**RECORDS TO PROCESS:**
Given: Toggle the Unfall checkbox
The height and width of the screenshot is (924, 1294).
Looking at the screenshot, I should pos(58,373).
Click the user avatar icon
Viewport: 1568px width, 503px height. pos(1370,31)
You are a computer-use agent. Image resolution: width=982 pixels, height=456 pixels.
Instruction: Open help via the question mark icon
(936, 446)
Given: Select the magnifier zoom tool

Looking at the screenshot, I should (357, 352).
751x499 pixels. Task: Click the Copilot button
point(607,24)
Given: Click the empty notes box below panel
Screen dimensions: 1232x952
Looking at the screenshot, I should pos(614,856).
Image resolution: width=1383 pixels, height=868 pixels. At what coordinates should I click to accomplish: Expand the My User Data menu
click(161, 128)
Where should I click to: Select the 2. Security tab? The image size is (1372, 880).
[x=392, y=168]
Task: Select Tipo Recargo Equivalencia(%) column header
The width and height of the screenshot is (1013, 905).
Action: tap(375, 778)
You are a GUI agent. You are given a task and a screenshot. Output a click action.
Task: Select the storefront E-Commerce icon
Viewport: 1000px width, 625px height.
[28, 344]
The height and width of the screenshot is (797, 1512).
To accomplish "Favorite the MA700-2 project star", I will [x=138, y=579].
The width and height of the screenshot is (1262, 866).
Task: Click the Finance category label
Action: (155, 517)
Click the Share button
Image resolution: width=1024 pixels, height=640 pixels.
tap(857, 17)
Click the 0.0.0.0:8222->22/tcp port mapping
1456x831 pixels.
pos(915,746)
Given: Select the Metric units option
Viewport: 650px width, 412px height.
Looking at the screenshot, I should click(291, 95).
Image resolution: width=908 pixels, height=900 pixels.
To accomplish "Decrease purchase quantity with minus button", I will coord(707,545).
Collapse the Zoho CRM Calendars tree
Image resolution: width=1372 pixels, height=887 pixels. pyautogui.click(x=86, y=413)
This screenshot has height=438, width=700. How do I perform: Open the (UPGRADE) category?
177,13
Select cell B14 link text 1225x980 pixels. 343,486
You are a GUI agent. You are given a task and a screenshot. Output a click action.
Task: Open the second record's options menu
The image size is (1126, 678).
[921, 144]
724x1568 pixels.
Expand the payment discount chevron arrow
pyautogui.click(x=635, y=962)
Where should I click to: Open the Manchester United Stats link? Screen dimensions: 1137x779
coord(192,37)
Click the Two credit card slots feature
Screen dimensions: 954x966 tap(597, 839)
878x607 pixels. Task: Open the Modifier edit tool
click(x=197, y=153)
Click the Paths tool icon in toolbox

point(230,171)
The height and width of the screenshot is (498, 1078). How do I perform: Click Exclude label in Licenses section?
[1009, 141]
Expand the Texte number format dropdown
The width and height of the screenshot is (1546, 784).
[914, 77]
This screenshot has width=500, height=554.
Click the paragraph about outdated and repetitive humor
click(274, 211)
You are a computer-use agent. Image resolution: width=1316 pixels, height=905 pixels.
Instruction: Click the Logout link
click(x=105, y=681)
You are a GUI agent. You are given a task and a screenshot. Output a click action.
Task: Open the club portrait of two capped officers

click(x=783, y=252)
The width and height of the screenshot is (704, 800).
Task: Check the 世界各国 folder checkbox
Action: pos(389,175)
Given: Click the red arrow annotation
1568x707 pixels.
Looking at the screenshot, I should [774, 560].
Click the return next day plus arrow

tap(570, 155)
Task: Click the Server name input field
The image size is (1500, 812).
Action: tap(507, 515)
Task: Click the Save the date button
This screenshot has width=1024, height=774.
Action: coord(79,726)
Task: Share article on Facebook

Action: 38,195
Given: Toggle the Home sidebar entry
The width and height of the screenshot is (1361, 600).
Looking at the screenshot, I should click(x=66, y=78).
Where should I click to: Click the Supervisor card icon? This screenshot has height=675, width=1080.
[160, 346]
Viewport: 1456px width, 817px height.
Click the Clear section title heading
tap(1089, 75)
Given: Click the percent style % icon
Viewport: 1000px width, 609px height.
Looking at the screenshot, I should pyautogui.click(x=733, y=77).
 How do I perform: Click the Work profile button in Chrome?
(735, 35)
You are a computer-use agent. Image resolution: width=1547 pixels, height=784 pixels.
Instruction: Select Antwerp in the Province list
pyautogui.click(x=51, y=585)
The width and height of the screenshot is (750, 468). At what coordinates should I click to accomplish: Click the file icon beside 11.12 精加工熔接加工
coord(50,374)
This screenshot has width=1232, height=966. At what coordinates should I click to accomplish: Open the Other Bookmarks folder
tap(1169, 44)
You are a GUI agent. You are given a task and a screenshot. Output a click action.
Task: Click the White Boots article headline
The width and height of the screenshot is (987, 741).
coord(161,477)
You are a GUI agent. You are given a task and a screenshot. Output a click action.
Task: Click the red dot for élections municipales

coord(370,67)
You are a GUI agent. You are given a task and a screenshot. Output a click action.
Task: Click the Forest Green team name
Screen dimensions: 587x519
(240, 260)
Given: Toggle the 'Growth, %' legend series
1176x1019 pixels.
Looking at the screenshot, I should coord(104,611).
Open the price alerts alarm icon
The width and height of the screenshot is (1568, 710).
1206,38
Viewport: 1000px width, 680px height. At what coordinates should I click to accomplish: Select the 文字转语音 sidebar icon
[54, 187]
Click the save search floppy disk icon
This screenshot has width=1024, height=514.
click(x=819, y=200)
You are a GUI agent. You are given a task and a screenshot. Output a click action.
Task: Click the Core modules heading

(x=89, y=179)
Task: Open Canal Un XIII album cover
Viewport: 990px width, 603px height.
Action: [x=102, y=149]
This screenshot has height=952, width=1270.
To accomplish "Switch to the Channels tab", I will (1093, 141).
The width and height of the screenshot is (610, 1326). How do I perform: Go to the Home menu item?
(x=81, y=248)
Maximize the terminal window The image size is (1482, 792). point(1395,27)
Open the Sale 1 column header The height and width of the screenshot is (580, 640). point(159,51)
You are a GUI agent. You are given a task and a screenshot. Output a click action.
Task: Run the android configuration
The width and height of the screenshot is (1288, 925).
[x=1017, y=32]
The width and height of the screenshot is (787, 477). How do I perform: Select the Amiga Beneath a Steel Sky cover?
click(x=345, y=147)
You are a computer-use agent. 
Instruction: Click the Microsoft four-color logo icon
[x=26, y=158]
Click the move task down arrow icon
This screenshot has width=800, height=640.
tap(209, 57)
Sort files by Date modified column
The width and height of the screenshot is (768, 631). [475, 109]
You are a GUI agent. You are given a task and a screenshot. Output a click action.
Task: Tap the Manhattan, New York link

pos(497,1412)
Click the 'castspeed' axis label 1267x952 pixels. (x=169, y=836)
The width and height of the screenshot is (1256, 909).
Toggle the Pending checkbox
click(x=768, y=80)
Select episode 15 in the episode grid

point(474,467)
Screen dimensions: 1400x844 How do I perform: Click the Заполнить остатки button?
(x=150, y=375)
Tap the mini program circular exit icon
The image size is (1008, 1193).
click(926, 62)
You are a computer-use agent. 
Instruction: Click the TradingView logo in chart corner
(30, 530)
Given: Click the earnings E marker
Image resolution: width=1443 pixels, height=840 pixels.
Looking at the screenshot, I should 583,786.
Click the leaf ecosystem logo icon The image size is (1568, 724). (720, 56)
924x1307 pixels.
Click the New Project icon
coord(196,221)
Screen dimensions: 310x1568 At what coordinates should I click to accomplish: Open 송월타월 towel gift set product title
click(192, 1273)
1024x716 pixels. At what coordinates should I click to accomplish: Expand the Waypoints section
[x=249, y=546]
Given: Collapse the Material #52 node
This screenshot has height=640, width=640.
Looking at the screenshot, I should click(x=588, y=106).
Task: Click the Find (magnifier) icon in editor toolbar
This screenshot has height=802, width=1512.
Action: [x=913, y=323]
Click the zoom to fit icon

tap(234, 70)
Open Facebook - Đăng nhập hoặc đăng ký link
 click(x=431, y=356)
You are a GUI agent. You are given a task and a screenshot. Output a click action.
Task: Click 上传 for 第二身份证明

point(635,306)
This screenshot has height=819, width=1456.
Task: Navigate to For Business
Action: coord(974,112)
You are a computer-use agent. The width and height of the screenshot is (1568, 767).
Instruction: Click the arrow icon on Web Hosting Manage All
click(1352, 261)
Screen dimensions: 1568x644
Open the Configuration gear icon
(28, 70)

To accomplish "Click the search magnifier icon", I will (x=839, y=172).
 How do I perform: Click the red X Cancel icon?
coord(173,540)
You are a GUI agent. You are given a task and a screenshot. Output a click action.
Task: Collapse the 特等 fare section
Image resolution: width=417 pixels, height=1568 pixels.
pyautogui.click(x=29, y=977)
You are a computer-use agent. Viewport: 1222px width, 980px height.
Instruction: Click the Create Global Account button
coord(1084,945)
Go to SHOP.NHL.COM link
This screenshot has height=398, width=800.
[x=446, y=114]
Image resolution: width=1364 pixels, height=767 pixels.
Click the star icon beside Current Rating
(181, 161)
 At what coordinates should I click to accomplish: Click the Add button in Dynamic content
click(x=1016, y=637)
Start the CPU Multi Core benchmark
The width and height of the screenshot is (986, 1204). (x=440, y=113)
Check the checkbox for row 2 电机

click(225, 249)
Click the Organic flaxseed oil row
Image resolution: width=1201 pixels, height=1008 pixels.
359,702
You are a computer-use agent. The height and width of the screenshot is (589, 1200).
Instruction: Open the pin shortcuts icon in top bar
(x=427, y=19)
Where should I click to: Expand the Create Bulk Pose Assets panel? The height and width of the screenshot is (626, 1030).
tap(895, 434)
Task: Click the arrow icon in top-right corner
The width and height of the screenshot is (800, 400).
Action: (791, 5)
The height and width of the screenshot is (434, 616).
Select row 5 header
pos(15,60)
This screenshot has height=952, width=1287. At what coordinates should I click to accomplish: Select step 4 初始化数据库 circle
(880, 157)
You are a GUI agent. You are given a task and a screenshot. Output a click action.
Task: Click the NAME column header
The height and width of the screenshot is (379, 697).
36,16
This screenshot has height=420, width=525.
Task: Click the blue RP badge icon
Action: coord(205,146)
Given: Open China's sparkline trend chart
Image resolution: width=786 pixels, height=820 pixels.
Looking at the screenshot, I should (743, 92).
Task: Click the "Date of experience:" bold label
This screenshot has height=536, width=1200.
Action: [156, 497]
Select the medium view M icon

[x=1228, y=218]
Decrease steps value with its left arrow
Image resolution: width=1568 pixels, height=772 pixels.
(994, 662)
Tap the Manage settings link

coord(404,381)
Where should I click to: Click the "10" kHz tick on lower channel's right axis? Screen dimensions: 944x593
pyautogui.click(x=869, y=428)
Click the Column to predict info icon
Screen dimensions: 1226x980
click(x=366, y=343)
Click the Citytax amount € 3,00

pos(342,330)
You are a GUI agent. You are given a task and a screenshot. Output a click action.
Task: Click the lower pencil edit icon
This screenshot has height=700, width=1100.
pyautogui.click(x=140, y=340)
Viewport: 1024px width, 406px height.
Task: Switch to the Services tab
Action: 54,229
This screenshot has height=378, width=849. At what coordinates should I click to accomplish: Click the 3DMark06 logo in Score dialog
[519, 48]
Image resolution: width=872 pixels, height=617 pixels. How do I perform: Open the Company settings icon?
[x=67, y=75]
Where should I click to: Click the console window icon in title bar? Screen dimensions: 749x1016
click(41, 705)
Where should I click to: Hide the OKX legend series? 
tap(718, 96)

**REQUEST:**
Swap "icon" for "symbol" in the records, starting at the first line and going on through the line with "Select cell B14". Leave everything else unchanged.

**TASK RESULT:**
Given: Toggle the Unfall checkbox
The height and width of the screenshot is (924, 1294).
Looking at the screenshot, I should pos(58,373).
Click the user avatar symbol
Viewport: 1568px width, 503px height. pos(1370,31)
You are a computer-use agent. Image resolution: width=982 pixels, height=456 pixels.
Instruction: Open help via the question mark symbol
(936, 446)
Given: Select the magnifier zoom tool

Looking at the screenshot, I should (357, 352).
751x499 pixels. Task: Click the Copilot button
point(607,24)
Given: Click the empty notes box below panel
Screen dimensions: 1232x952
Looking at the screenshot, I should pos(614,856).
Image resolution: width=1383 pixels, height=868 pixels. At what coordinates should I click to accomplish: Expand the My User Data menu
click(161, 128)
Where should I click to: Select the 2. Security tab? The image size is (1372, 880).
[x=392, y=168]
Task: Select Tipo Recargo Equivalencia(%) column header
The width and height of the screenshot is (1013, 905).
Action: tap(375, 778)
You are a GUI agent. You are given a task and a screenshot. Output a click action.
Task: Select the storefront E-Commerce symbol
Viewport: 1000px width, 625px height.
[28, 344]
The height and width of the screenshot is (797, 1512).
To accomplish "Favorite the MA700-2 project star", I will [x=138, y=579].
The width and height of the screenshot is (1262, 866).
Task: Click the Finance category label
Action: (155, 517)
Click the Share button
Image resolution: width=1024 pixels, height=640 pixels.
tap(857, 17)
Click the 0.0.0.0:8222->22/tcp port mapping
1456x831 pixels.
pos(915,746)
Given: Select the Metric units option
Viewport: 650px width, 412px height.
Looking at the screenshot, I should click(291, 95).
Image resolution: width=908 pixels, height=900 pixels.
To accomplish "Decrease purchase quantity with minus button", I will coord(707,545).
Collapse the Zoho CRM Calendars tree
Image resolution: width=1372 pixels, height=887 pixels. pyautogui.click(x=86, y=413)
This screenshot has height=438, width=700. How do I perform: Open the (UPGRADE) category?
177,13
Select cell B14 link text 1225x980 pixels. 343,486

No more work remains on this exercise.